No child should ever treat a parent like I treat my mom. I take her love and kindness for granted, and never tell her how much I really do appreciate her. What I said to her in anger made her cry.
How can I tell or show my mom how sorry I am and how much I love her and admire her, and how can I stop myself from exploding and saying things to her that I don't mean? -- UPSET IN INDIANA
DEAR UPSET: The most direct way to make amends would be to hug your mom and apologize for flying off the handle and saying things you didn't mean. Tell her you love her and will try hard to do better because you are ashamed of your behavior and know it wasn't justified.
It's important to understand that the average person can experience frustration that leads to anger multiple times a day.
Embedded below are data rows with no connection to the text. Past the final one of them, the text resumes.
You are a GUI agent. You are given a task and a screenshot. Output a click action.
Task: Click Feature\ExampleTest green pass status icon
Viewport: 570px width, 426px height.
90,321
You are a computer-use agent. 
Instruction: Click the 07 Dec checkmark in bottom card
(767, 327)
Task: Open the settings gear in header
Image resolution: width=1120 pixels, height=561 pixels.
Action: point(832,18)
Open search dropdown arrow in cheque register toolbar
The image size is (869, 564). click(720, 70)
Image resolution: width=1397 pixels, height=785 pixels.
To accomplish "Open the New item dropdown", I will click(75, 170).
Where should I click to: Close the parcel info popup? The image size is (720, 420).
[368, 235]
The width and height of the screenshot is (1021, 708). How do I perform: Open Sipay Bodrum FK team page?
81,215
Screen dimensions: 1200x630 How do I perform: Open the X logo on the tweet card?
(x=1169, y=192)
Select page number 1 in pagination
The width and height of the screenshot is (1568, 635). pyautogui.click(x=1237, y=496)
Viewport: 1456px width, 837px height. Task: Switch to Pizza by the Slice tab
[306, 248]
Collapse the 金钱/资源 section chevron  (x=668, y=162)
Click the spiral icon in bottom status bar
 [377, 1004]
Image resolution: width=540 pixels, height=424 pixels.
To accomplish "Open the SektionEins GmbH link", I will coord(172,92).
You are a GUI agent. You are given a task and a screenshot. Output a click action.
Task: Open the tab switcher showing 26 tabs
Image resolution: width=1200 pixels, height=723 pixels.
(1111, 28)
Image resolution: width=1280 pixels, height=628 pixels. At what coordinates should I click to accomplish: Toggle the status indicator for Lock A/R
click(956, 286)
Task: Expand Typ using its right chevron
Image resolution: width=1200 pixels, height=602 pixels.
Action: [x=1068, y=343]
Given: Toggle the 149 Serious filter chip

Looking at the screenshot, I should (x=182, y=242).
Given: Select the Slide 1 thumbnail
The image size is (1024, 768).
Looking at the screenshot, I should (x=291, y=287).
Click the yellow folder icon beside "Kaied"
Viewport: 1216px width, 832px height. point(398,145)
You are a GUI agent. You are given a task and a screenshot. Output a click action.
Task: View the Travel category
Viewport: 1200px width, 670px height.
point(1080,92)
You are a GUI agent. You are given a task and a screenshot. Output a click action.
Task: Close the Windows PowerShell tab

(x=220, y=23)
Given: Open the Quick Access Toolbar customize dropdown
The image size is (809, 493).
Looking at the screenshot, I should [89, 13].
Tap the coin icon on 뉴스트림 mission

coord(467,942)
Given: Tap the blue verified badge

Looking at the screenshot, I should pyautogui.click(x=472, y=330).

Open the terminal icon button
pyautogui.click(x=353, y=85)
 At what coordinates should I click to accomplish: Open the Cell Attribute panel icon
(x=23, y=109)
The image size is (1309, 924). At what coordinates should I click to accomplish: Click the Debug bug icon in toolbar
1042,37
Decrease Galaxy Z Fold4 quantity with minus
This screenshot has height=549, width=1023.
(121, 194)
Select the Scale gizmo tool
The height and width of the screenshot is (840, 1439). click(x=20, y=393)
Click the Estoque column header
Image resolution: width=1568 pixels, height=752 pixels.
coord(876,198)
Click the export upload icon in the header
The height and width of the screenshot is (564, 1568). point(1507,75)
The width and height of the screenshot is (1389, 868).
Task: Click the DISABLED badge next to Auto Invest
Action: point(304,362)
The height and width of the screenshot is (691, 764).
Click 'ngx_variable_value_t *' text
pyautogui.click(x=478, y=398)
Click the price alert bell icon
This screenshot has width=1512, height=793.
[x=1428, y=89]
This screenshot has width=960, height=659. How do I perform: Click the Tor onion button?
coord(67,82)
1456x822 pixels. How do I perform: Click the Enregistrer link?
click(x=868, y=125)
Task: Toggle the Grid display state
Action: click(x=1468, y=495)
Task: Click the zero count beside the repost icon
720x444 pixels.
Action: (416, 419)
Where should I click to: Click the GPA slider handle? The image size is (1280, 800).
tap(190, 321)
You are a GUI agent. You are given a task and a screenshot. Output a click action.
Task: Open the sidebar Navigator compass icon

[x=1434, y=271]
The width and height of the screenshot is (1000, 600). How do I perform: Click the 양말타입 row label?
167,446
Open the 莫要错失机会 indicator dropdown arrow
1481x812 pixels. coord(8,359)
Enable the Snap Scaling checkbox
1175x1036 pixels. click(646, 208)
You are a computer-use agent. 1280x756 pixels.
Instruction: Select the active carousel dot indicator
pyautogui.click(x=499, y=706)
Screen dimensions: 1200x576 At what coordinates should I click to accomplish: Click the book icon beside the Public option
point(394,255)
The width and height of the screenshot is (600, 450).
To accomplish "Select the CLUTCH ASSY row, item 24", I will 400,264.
Anger is a normal emotion.
The challenge that everyone faces is how not to deny the feeling, but to express it in ways that are productive for ourselves and not hurtful to others. One way to accomplish this is recognizing what pushes our buttons. What provoked you? Were you under pressure? Or were you angry about something else so you "dumped" on an innocent party (in this case, your mom) because she was handy?
In my booklet, "The Anger in All of Us and How to Deal With It," I explain that one of the unhealthiest ways to deal with anger is to deny or repress it. However, because most of us have been trained from early childhood to suppress anger, many of us need to learn to express it appropriately.
The Anger booklet can be ordered by sending your name and mailing address, plus a check or money order for $6 (U.S. funds) to Dear Abby -- Anger Booklet, P.O. Box 447, Mount Morris, IL 61054-0447. Shipping and handling are included in the price.
In it are suggestions for managing anger, including how to express anger in constructive ways, such as a few well-chosen words that will make your point. It takes maturity to identify and verbalize negative emotions instead of "lashing out" and saying -- or doing -- something you'll regret.
Being able to calmly say, "When you do (blank), it makes me angry," before flying off the handle will earn you respect from others. If you resort to name-calling, the other person hears only the "static" and doesn't get your message. The first step in controlling anger is to recognize that the emotion is building, to understand that there are healthy and effective ways to express it, and to diffuse it before you lose control.